WHAT YOU HAVE TO DO -
Whenever a line below mentions the word "agent", that line should be copied.

PROVIDED ENTRIES -
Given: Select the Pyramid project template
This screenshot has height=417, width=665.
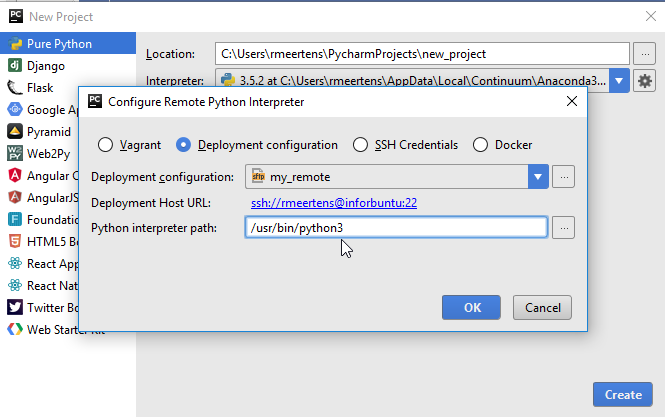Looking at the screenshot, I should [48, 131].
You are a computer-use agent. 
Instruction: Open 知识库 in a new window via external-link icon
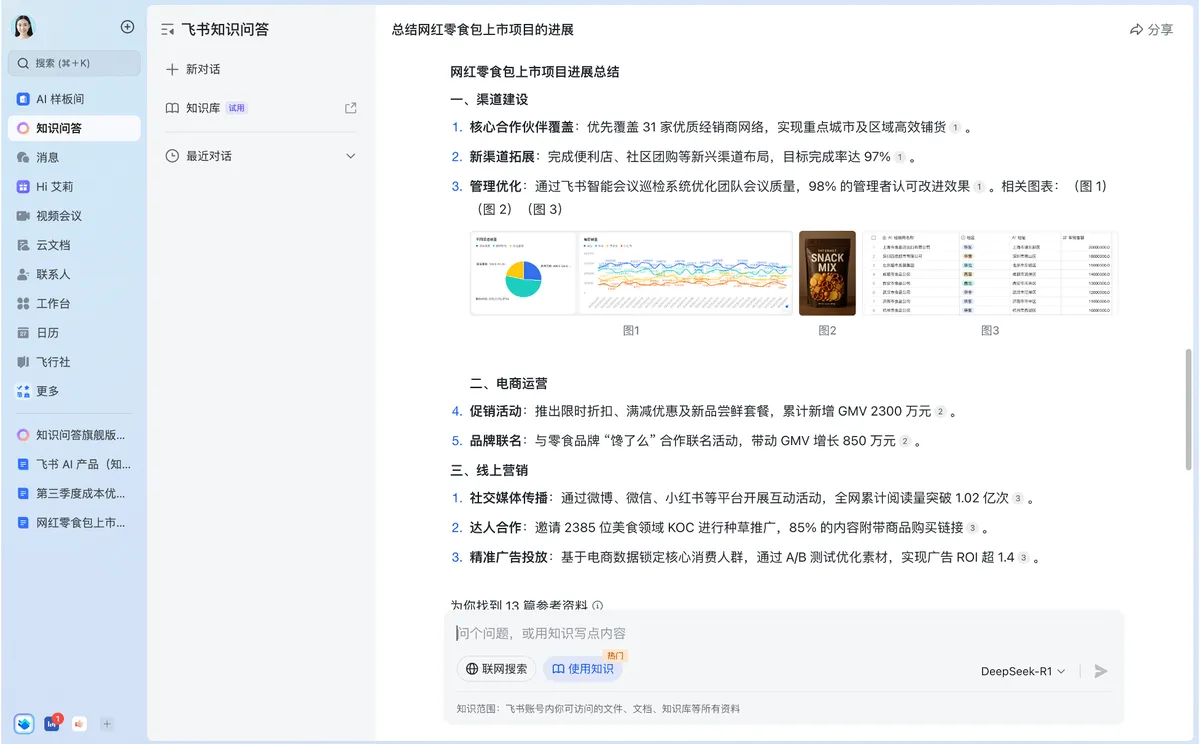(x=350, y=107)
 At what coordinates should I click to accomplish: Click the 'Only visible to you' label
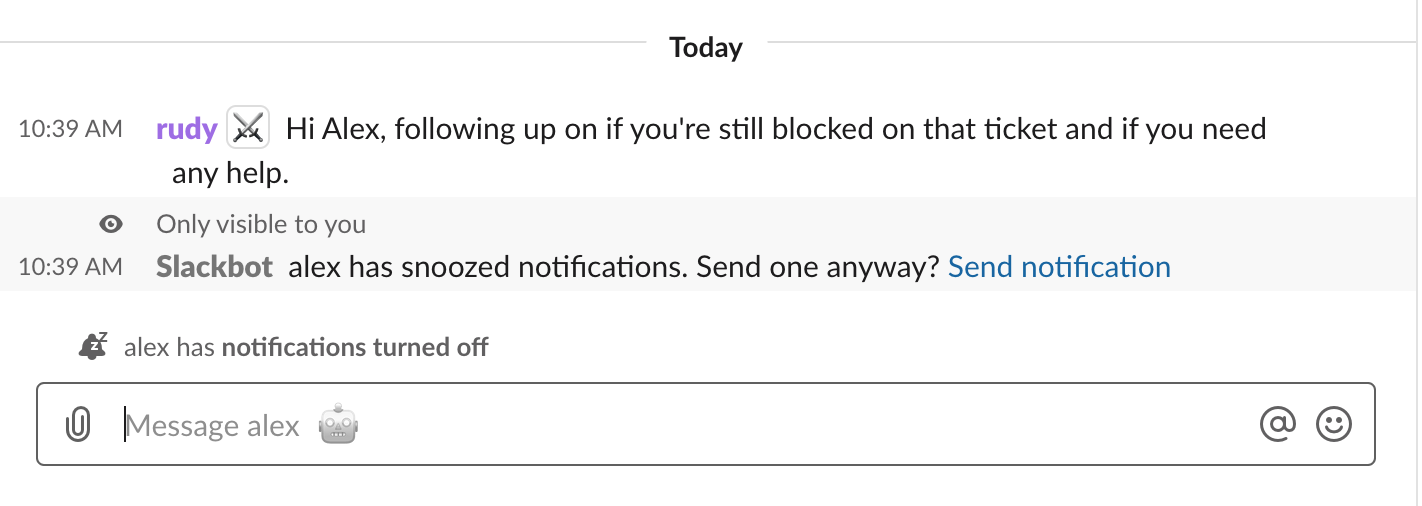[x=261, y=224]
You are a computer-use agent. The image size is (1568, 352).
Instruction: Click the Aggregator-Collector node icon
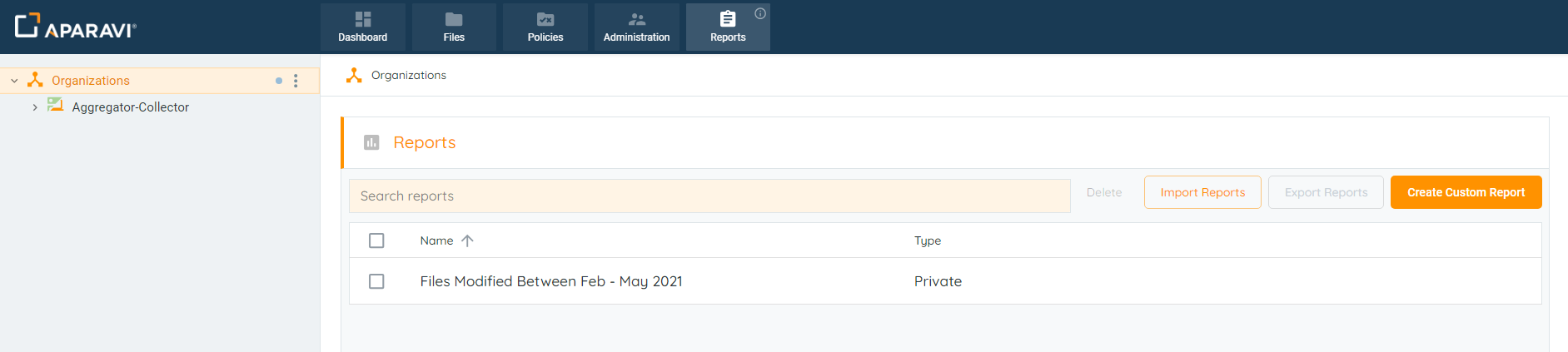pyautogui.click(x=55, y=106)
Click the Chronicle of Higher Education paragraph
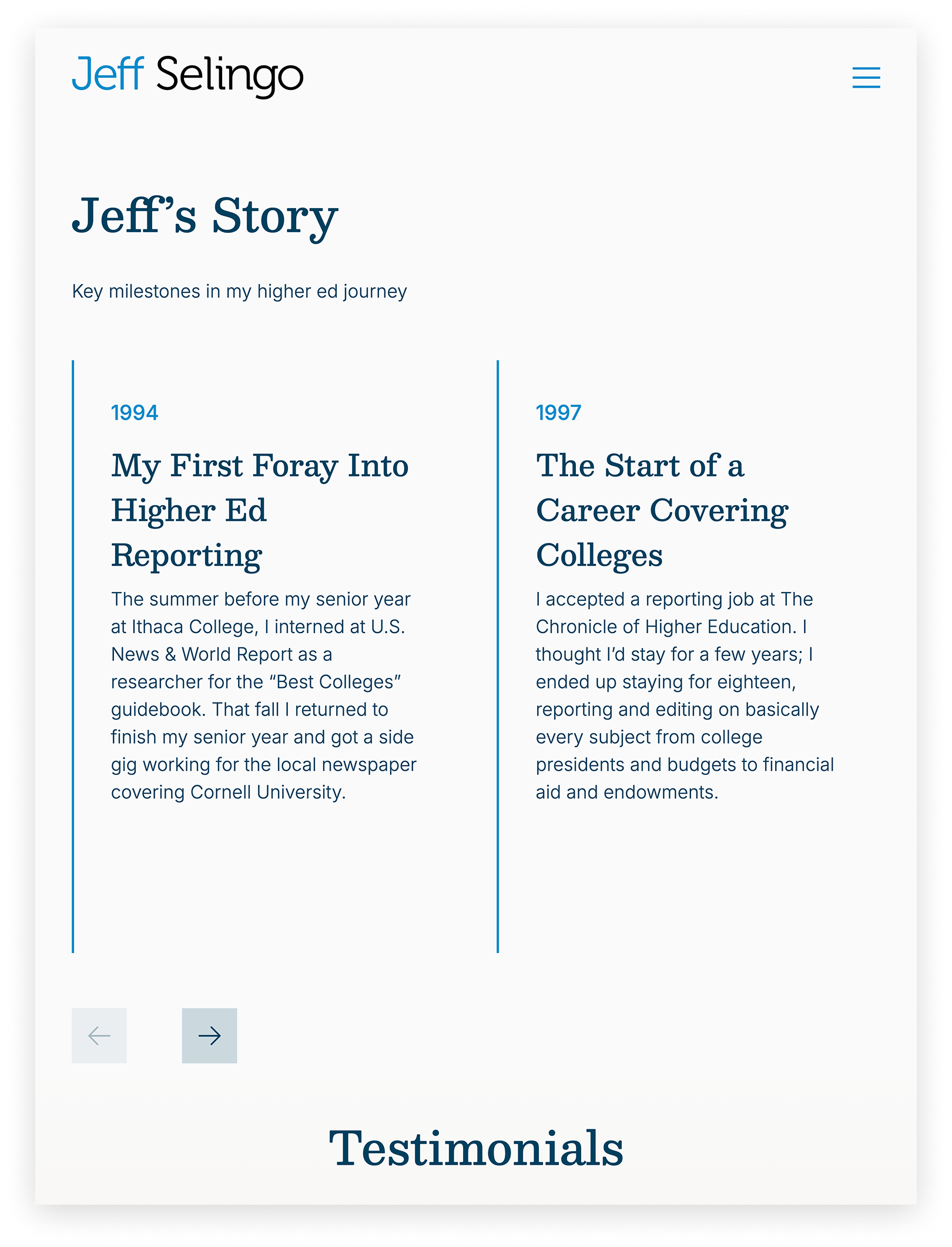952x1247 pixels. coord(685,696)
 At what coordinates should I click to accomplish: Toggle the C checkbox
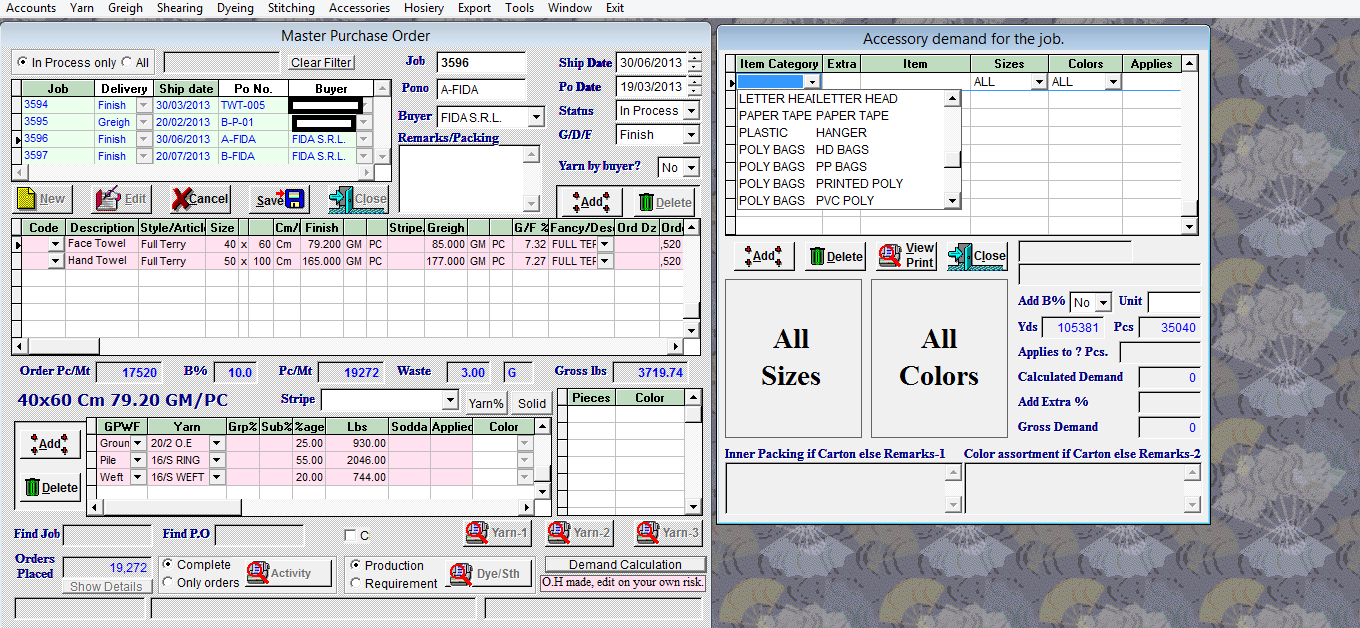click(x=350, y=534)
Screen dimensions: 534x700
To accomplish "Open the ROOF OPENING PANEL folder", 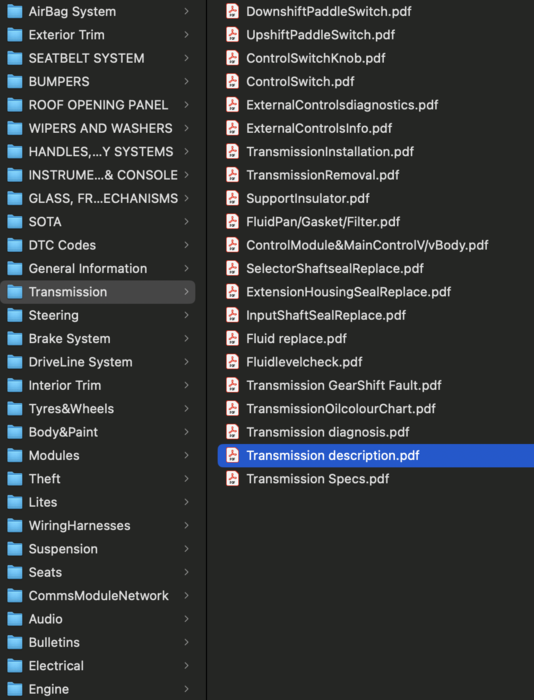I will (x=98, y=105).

EXERCISE OUTPUT -
You are a computer-use agent. 
You are a computer-use agent. The image size is (1568, 352).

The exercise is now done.